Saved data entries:
• • • •

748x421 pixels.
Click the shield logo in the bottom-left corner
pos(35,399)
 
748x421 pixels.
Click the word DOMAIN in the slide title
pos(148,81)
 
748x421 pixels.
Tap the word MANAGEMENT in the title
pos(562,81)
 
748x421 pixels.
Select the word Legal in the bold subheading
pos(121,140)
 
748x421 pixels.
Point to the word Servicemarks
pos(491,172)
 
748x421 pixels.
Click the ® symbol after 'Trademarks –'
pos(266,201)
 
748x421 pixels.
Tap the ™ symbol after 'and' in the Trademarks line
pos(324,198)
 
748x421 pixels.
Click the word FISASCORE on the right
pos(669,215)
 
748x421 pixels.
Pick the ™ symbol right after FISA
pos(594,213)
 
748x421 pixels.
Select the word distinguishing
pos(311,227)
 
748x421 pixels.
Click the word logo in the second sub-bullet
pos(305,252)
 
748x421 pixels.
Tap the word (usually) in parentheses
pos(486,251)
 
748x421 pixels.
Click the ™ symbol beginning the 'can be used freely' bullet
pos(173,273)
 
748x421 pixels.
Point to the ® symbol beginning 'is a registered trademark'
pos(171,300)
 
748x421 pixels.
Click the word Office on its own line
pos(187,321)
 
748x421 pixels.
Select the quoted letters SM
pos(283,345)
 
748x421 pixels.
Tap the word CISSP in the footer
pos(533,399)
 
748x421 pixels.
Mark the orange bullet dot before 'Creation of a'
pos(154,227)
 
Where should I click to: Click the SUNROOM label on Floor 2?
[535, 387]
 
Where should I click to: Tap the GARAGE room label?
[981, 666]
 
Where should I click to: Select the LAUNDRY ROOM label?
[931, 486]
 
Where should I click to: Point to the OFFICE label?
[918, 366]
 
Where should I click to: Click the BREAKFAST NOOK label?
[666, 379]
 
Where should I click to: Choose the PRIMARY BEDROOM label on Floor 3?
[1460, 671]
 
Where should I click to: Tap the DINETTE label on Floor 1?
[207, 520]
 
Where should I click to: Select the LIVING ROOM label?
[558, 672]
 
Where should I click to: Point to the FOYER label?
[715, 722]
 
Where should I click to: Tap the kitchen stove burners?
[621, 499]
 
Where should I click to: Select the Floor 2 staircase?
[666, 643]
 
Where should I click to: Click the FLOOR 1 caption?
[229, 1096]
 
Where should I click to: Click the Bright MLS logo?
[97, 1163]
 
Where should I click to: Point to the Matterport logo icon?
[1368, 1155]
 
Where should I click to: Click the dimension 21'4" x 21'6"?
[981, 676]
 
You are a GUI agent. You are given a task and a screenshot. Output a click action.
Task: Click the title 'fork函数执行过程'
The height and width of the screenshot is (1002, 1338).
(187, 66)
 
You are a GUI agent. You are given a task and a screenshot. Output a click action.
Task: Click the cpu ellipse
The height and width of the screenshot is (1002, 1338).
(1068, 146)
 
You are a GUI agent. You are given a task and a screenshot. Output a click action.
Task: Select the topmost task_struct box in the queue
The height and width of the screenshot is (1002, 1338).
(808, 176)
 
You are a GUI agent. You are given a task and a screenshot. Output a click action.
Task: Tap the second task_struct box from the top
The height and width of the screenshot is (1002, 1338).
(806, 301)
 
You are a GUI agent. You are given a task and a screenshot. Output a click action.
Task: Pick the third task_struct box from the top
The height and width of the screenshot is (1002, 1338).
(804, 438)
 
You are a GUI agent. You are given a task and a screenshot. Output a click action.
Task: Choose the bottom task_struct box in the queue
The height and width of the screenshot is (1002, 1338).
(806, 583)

• • • •

▶ [Exercise brief]: Find every line in the records above that contains the word "Point" and copy each of those lines.

▶ [Output of the exercise]:
Point to the word Servicemarks
Point to the ® symbol beginning 'is a registered trademark'
Where should I click to: Point to the OFFICE label?
Where should I click to: Point to the FOYER label?
Where should I click to: Point to the Matterport logo icon?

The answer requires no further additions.